Migrant crisis: Bodies wash ashore in Libya; hundreds missing off Crete

CNN — More than 100 bodies believed to be migrants from capsized boats washed up on a Libyan beach, while hundreds of others are missing in a separate sinking off Greece, officials said Friday.

The bodies of 117 people were recovered from a beach near Zwara, Libya, by Libyan Red Crescent volunteers, Stephen Ryan, a spokesman for the International Federation of Red Cross and Red Crescent Societies, told CNN. He said the dead included 75 women, 36 men and six children.
The bodies found in Libya are possibly from a capsize off the same stretch of Mediterranean coast on Thursday but could also be from other sinkings recently reported in the area. Boats are leaving the Libyan coast in large numbers for Europe, usually docking in Italy as an entrance point into the European Union.
“Considering the deaths in the last days in the Mediterranean, and indeed with the summer season having arrived … the numbers taking to unsafe and overloaded boats to cross the sea to Europe is likely to increase,” Ryan said.
Meanwhile, a boat carrying around 700 migrants capsized 75 nautical miles off the Greek island of Crete, prompting a major rescue operation for hundreds still missing. So far, 340 people have been rescued, and nine bodies recovered, according to the Greek coast guard.

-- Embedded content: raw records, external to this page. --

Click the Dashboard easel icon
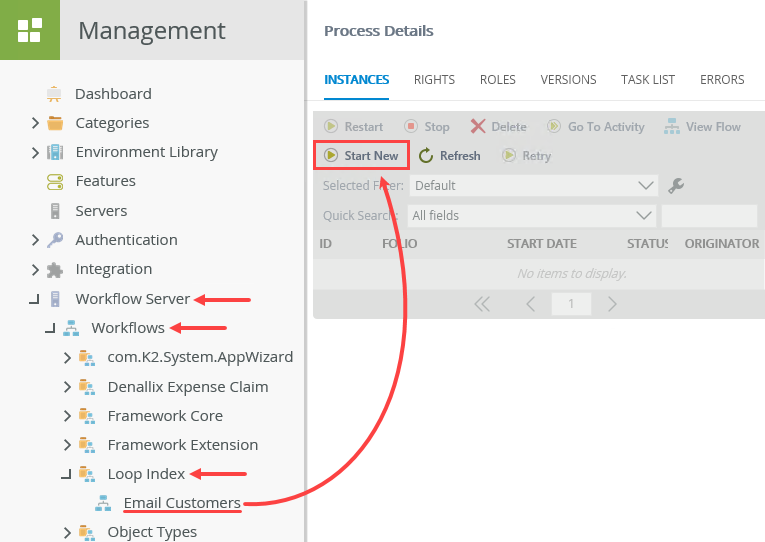The image size is (765, 542). pyautogui.click(x=55, y=94)
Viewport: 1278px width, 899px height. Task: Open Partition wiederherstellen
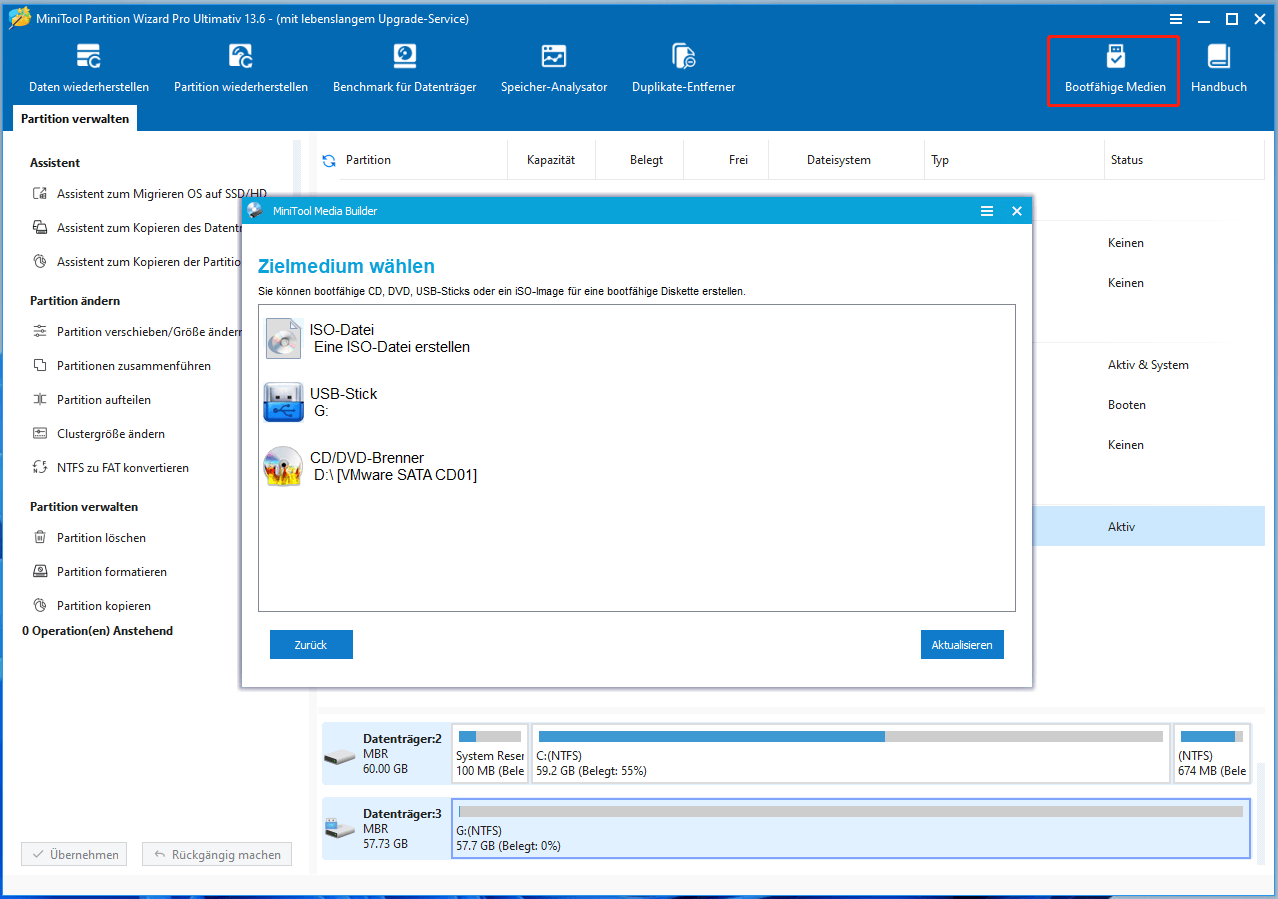click(x=240, y=68)
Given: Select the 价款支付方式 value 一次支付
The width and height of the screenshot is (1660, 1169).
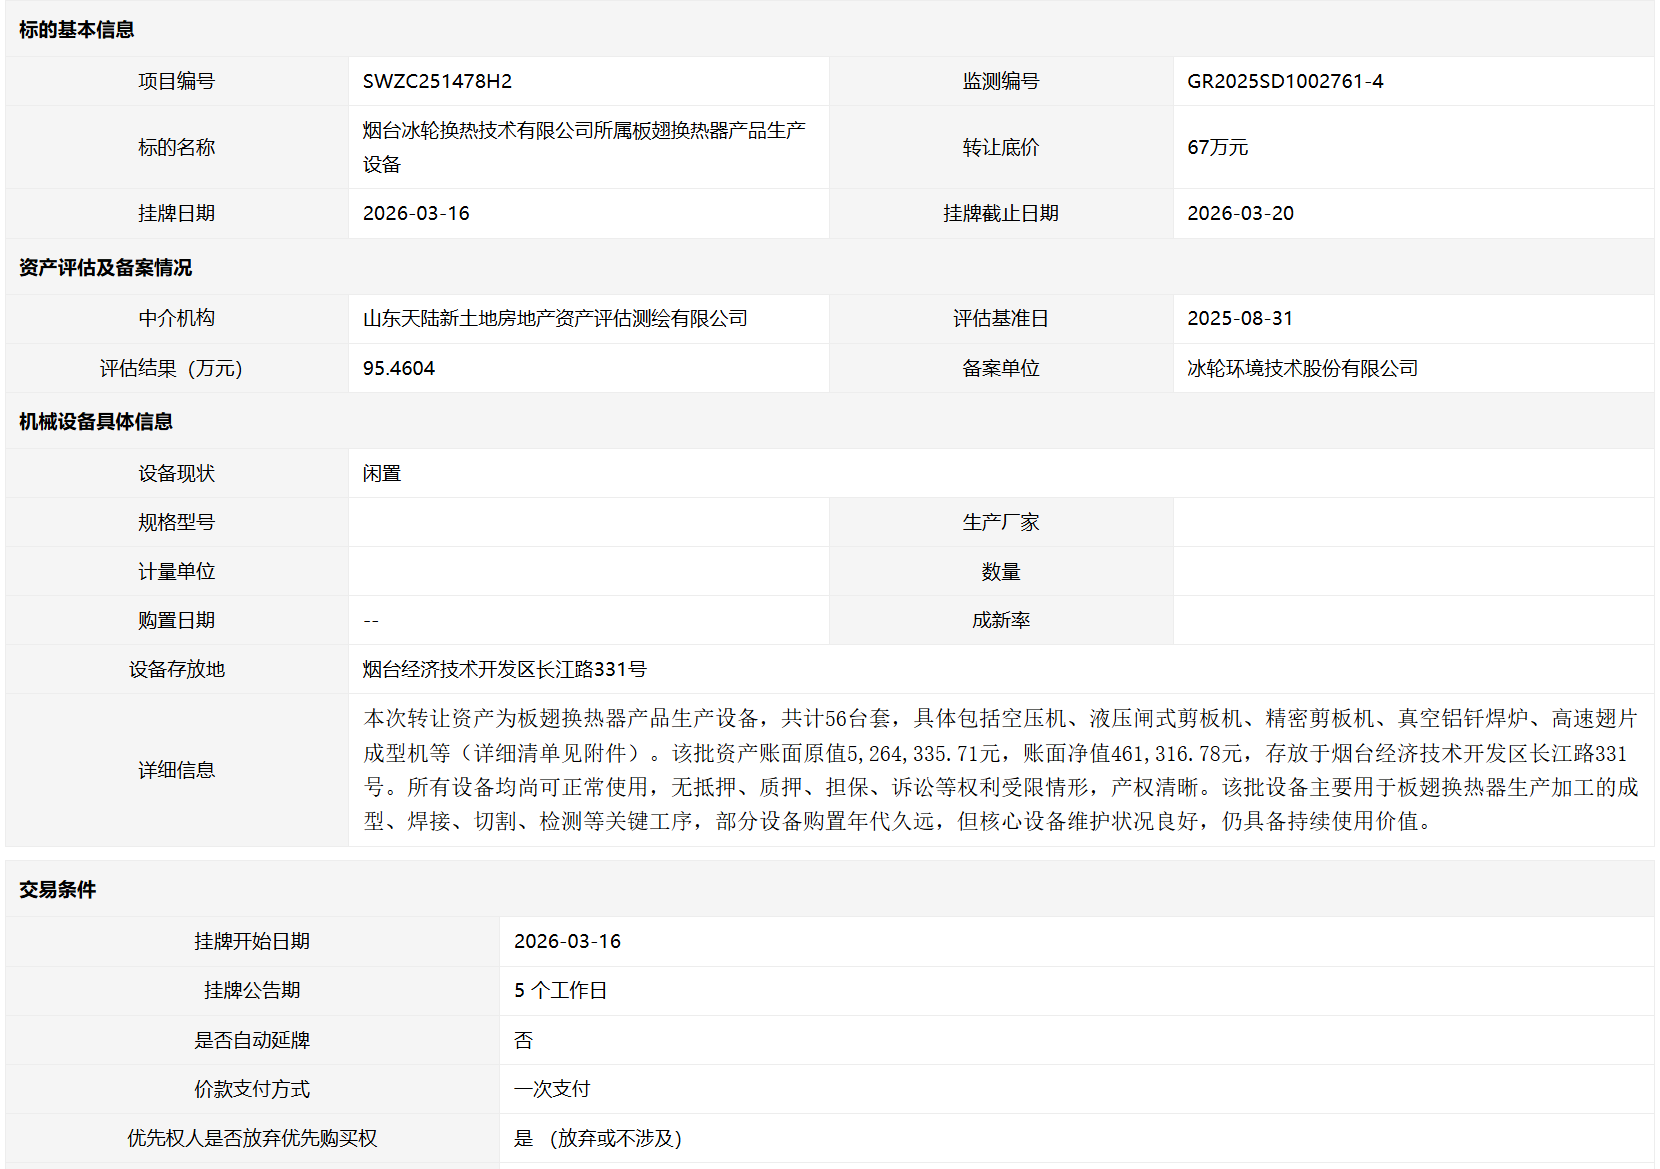Looking at the screenshot, I should pos(552,1089).
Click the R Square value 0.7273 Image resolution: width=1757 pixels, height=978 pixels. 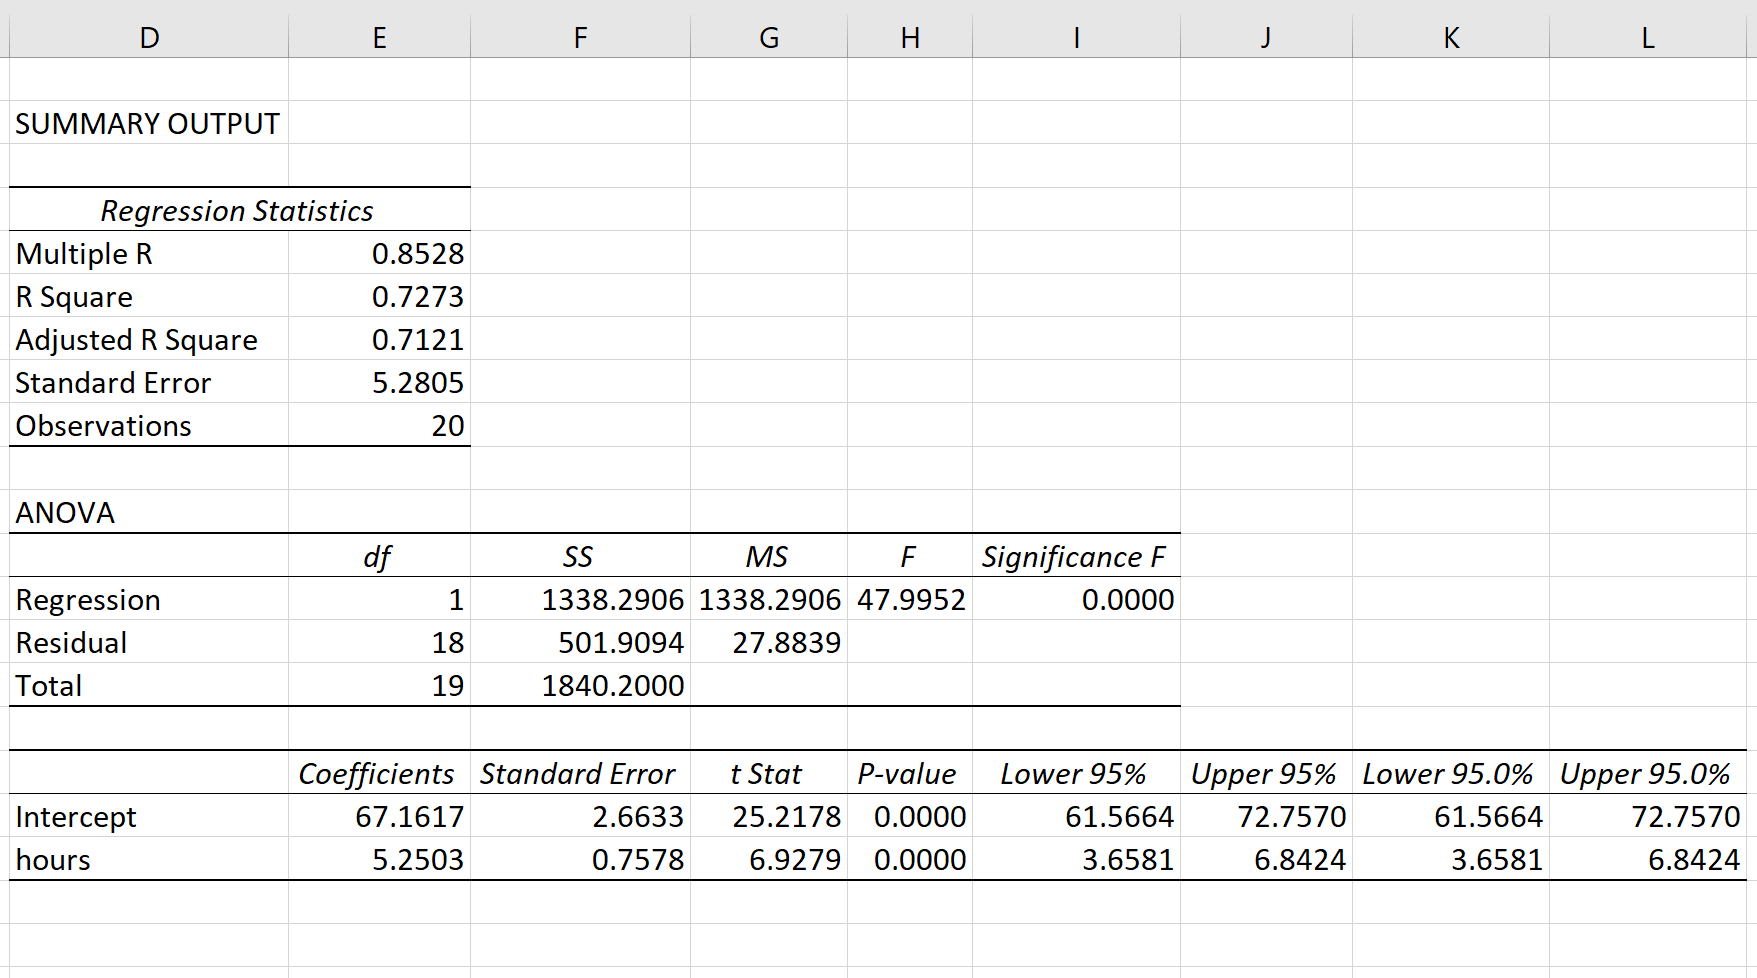tap(417, 297)
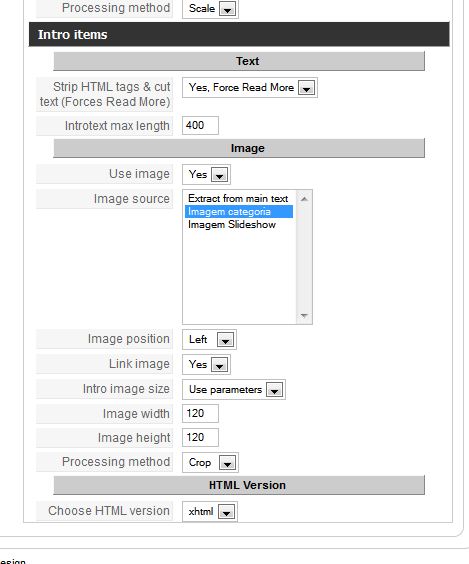
Task: Click the Text subsection header bar
Action: [x=239, y=61]
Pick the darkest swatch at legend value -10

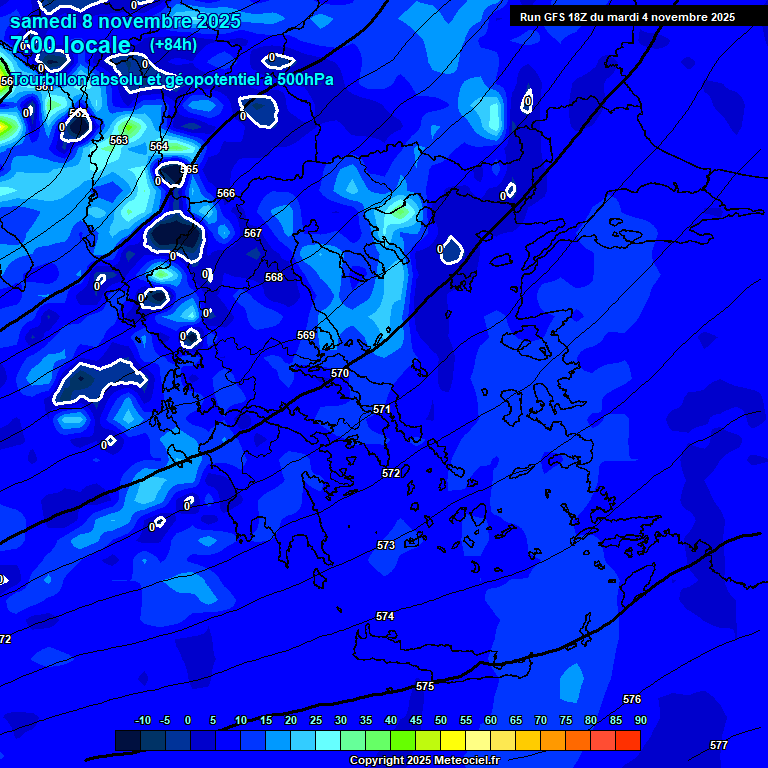128,741
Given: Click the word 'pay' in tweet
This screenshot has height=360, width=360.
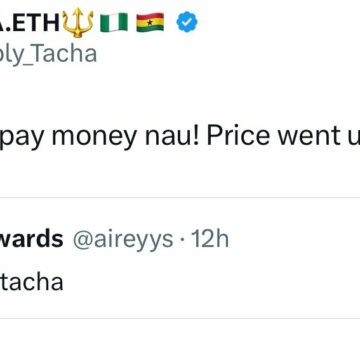Looking at the screenshot, I should click(23, 137).
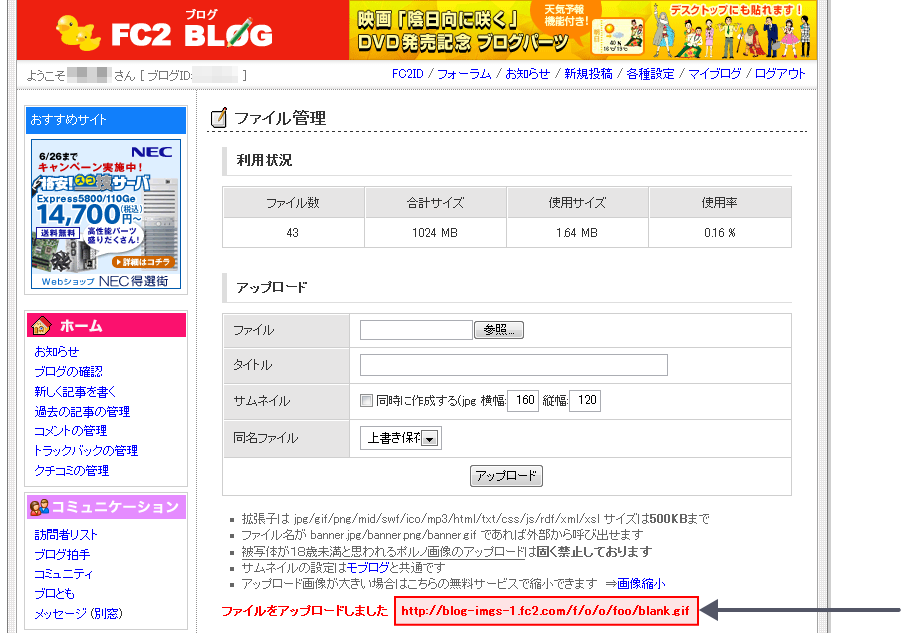Click the 画像縮小 image resize link
901x633 pixels.
(641, 583)
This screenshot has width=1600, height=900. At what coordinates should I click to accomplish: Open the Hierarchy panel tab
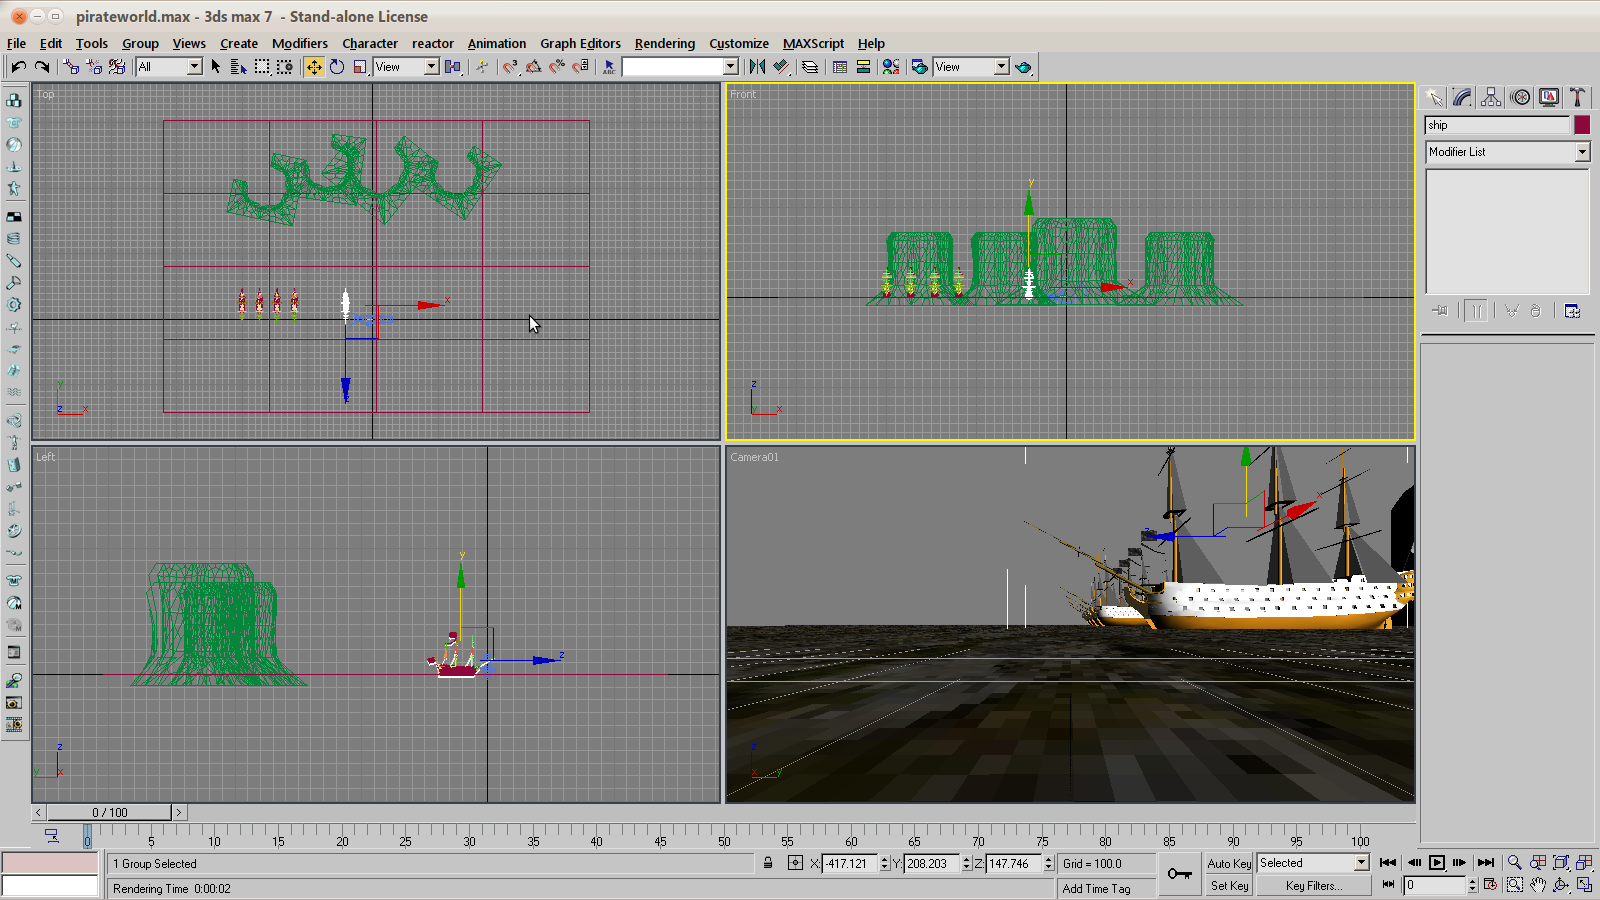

The Greek Coast Guard does not confirm earlier estimates by the International Organization of Migration that about 700 people may have been on the vessel when it took water 75 nautical miles south of Crete.

It is believed that the ship had departed from north Africa heading to Italy.

A Greek coast guard spokeswoman said that five ships in the area came to the migrants’ aid and that the Greek coast guard has deployed two ships and two helicopters to help.

The rescue operation continues under good weather conditions and is conducted by the Greek Shipping Ministry operation centre in Piraeus port.

According to Greek Coast Guard sources the survivors will not disembark in a Greek port but be transferred to Italy, Malta, Egypt and Turkey.